→ Exercise: Look below for the line with "Open the font name dropdown 'Ohne Serifen'" and the line with "This screenshot has height=561, width=915.". Copy exactly those two lines and every line between, but not the pictures.

==*==

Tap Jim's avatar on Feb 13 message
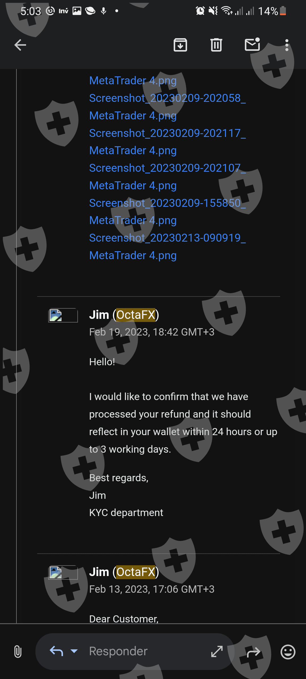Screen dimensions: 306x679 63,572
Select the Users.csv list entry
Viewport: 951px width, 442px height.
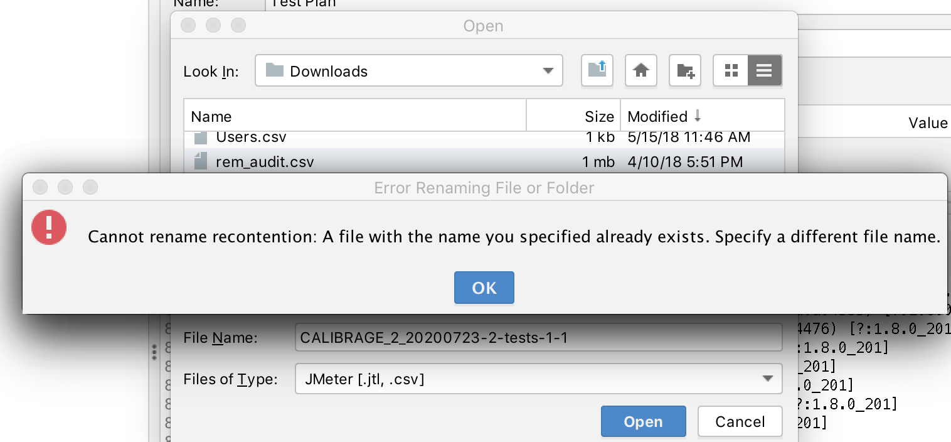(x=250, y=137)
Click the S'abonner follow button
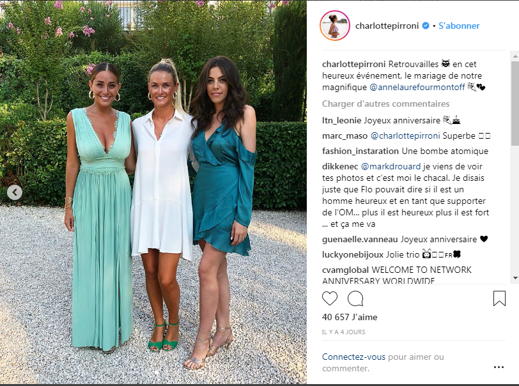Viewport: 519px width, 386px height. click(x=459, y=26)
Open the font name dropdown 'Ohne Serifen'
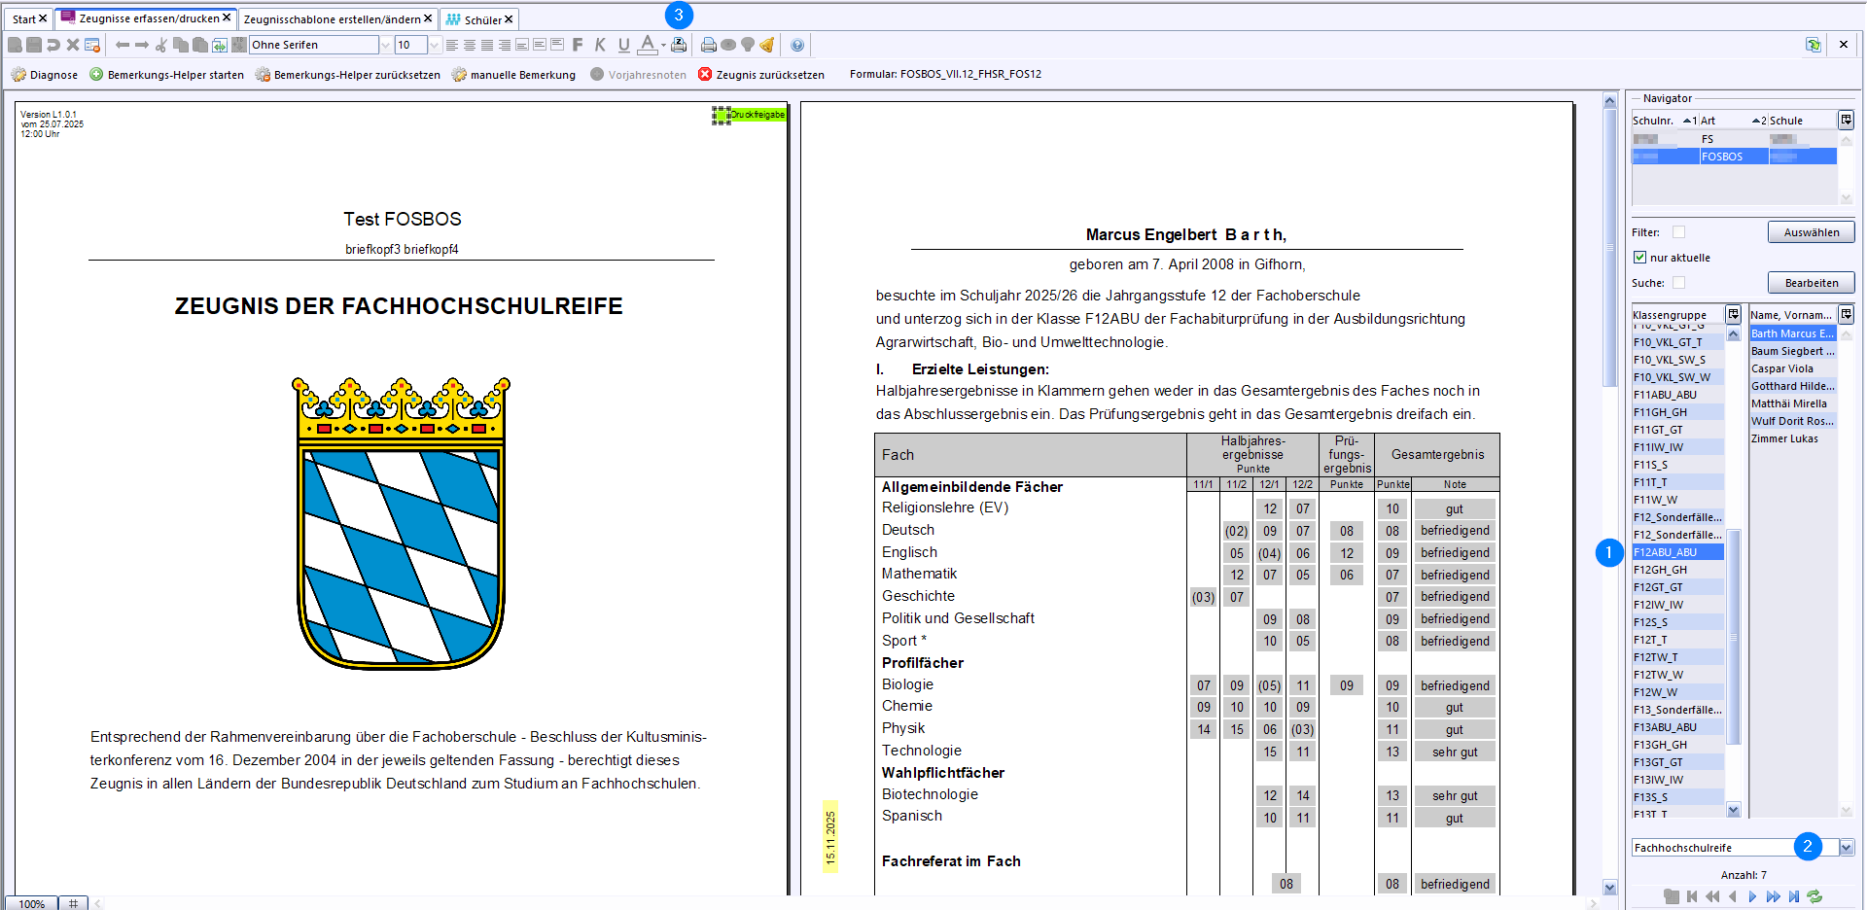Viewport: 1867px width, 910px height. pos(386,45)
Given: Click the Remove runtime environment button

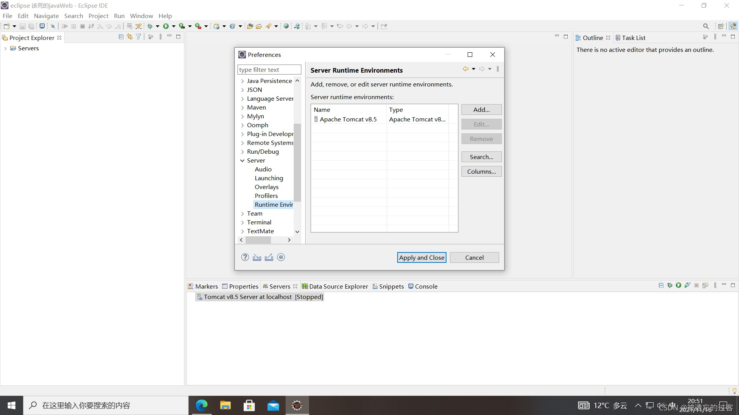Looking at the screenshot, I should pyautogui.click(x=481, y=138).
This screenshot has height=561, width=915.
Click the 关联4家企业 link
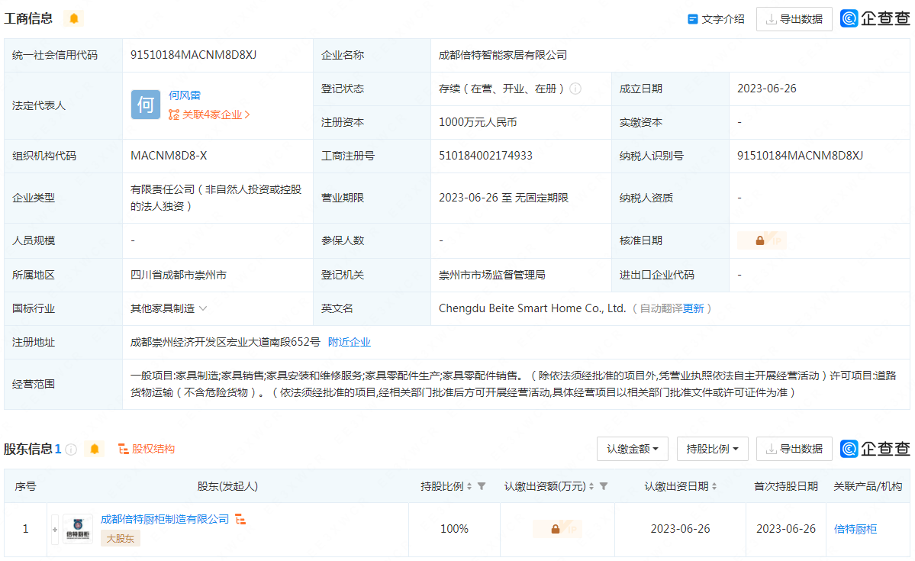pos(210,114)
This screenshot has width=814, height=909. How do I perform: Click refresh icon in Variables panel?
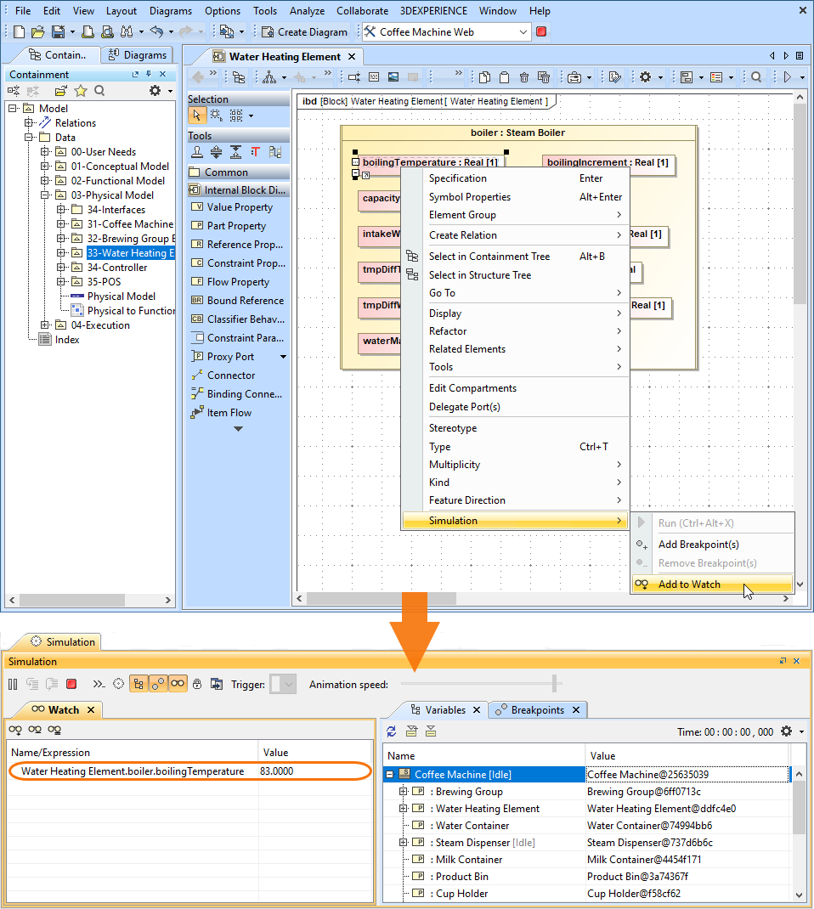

==*==

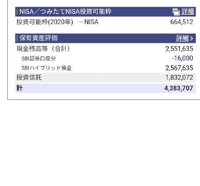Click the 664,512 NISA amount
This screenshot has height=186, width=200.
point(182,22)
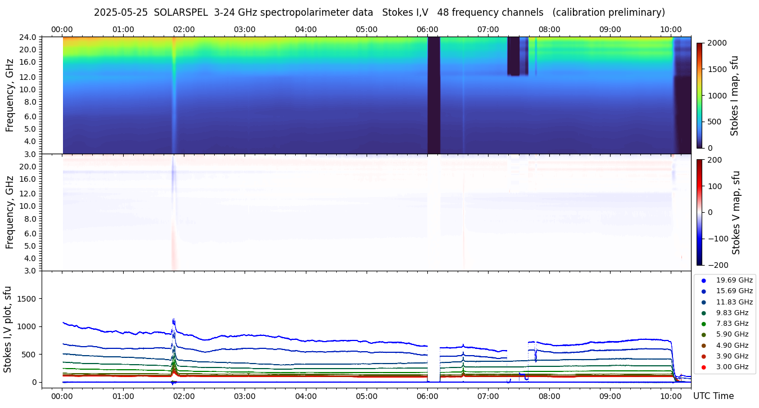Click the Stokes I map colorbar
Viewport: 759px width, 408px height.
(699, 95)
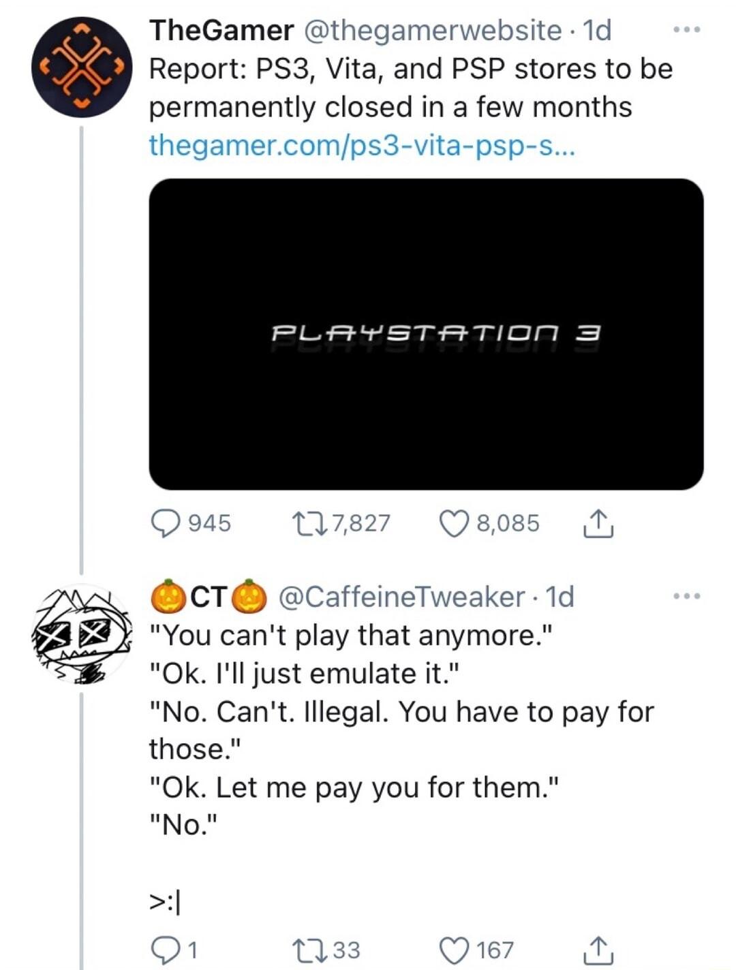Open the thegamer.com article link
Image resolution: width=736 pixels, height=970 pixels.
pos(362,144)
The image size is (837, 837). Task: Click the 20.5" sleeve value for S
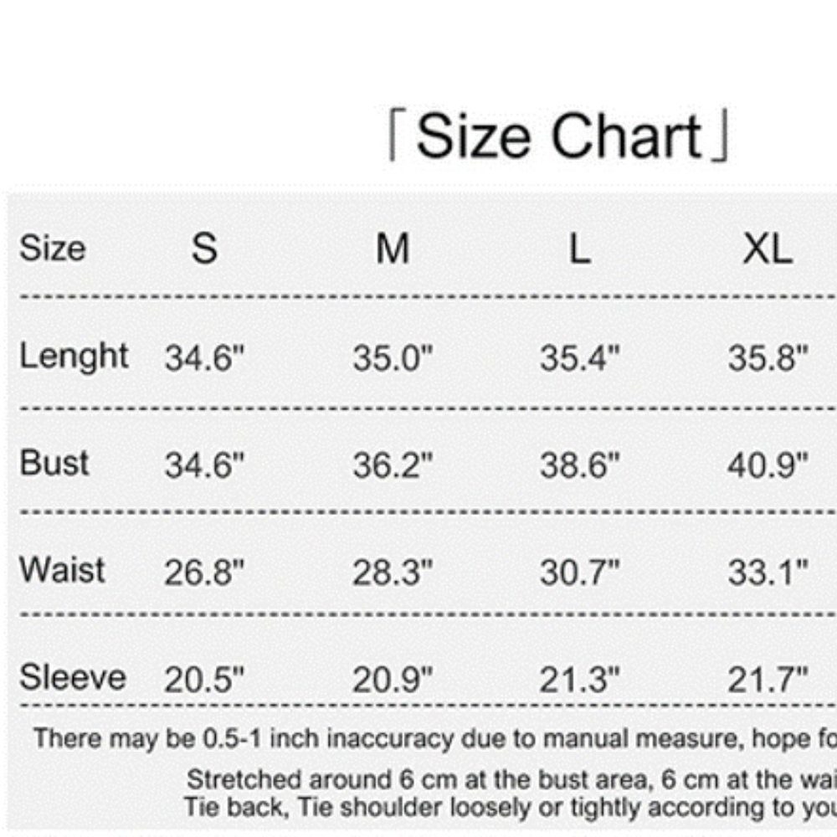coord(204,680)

==*==

→ Written reply:
Open the font name dropdown 'Ohne Serifen'
Viewport: 1867px width, 910px height. pos(386,45)
Given: Click the Remove runtime environment button

Looking at the screenshot, I should pyautogui.click(x=481, y=138).
This screenshot has height=561, width=915.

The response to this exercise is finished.